Methods: Serum samples were obtained from the Index for Rheumatoid Arthritis Measurement, Brigham and Women's Hospital Rheumatoid Arthritis Sequential Study, and Leiden Early Arthritis Clinic cohorts. Levels of 12 biomarkers were measured and combined according to a prespecified algorithm to generate the composite MBDA score. The relationship of the MBDA score to clinical disease activity was characterized separately in seropositive and seronegative patients using Pearson's correlations and the area under the receiver operating characteristic curve (AUROC) to discriminate between patients with low and moderate/high disease activity. Associations between changes in MBDA score and clinical responses 6-12 weeks after initiation of anti-tumor necrosis factor or methotrexate treatment were evaluated by the AUROC.

Results: The MBDA score was significantly associated with the Disease Activity Score in 28 joints using the C-reactive protein level (DAS28-CRP) in both seropositive (AUROC 0.77, P < 0.001) and seronegative (AUROC 0.70, P < 0.001) patients. In subgroups based on age, sex, body mass index, and treatment, the MBDA score was associated with the DAS28-CRP (P < 0.05) in all seropositive and most seronegative subgroups.
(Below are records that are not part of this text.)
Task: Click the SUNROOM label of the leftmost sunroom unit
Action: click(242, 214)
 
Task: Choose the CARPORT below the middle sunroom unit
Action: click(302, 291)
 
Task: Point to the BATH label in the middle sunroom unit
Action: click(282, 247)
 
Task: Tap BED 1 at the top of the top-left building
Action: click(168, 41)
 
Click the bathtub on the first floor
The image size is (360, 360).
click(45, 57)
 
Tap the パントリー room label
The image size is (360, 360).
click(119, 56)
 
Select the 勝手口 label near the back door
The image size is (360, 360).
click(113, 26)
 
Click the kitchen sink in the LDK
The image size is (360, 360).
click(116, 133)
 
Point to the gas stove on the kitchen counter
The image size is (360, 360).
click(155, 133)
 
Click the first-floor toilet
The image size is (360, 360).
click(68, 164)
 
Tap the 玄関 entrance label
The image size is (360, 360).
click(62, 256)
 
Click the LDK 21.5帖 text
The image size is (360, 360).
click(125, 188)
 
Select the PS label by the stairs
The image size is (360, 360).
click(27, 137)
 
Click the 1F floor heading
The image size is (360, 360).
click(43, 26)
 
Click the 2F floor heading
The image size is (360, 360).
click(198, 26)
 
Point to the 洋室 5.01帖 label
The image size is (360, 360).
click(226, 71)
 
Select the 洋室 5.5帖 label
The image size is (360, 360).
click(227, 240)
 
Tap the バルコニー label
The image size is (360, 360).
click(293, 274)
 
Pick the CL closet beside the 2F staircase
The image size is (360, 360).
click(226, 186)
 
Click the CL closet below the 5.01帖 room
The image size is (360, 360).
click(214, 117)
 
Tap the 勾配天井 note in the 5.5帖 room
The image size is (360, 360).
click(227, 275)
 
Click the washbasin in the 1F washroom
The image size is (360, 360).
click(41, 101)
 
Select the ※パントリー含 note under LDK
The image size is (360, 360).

Changes in the MBDA score at 6-12 weeks could discriminate both American College of Rheumatology criteria for 50% improvement responses (P = 0.03) and DAS28-CRP improvement (P = 0.002). Changes in the MBDA score at 2 weeks were also associated with subsequent DAS28-CRP response (P = 0.02).
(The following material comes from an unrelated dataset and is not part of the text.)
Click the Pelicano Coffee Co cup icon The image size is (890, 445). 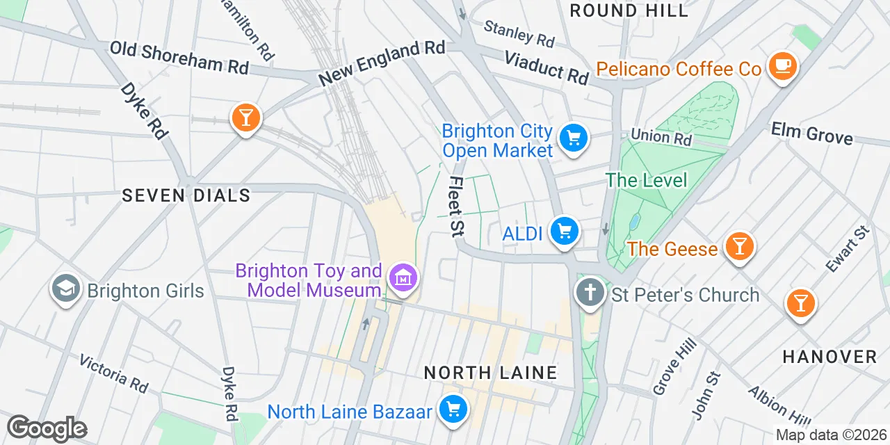point(783,66)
Conclusion: Our findings establish the criterion and discriminant validity of a novel multibiomarker test as an objective measure of RA disease activity to aid in the management of RA in patients with this condition.

Figure 1

Biomarkers used to estimate each component of the Disease Activity Score in 28 joints using the C-reactive protein level (DAS28-CRP) in the multibiomarker disease activity (MBDA) algorithm. The algorithm uses different subsets of biomarkers and/or different weightings to predict each component of the DAS28-CRP, including the tender joint count (TJC), swollen joint count (SJC), patient global assessment (PG), and CRP level. The resulting mathematical relationship between the DAS28-CRP and MBDA score is: MBDA = (DAS28-CRP) × 10.53 + 1. PTJC = predicted TJC; PSJC = predicted SJC; PPG = predicted PG; TJC28 = 28-joint TJC; SJC28 = 28-joint SJC; VEGF-A = vascular endothelial growth factor A; VCAM-1 = vascular cell adhesion molecule 1; IL-6 = interleukin-6; SAA1 = serum amyloid A1; EGF = epidermal growth factor; TNFRI = tumor necrosis factor receptor type I; MMP-1 = matrix metalloproteinase 1.

Figure 2

Mean changes from baseline in the multibiomarker disease activity (MBDA) score. A, Change in the MBDA score in all patients. B, Change in the MBDA score in Disease Activity Score in 28 joints using the C-reactive protein level (DAS28-CRP) responders vs. nonresponders after treatment initiation in the Nested-1 study. Error bars show the 95% confidence interval (95% CI) of mean changes in the MBDA score. P values in A are for the t-test of change from baseline. At the final visit (6 or 12 weeks), mean changes from baseline in the MBDA score were −8.4 (95% CI −4.6, −12.2) for all patients (n = 45), −13.9 (95% CI −19.7, −8.1) for DAS28-CRP responders (n = 24), and −2.1 (95% CI −5.7, 1.4) for nonresponders (n = 21). Similar results were observed for patients with complete sample data, i.e., those with MBDA scores available at 0, 2, 6, and 12 weeks (n = 27). A DAS28-CRP response was defined as a decrease in the DAS28-CRP of ≥1.2 units and an ending DAS28-CRP score of <3.2 at the last study visit.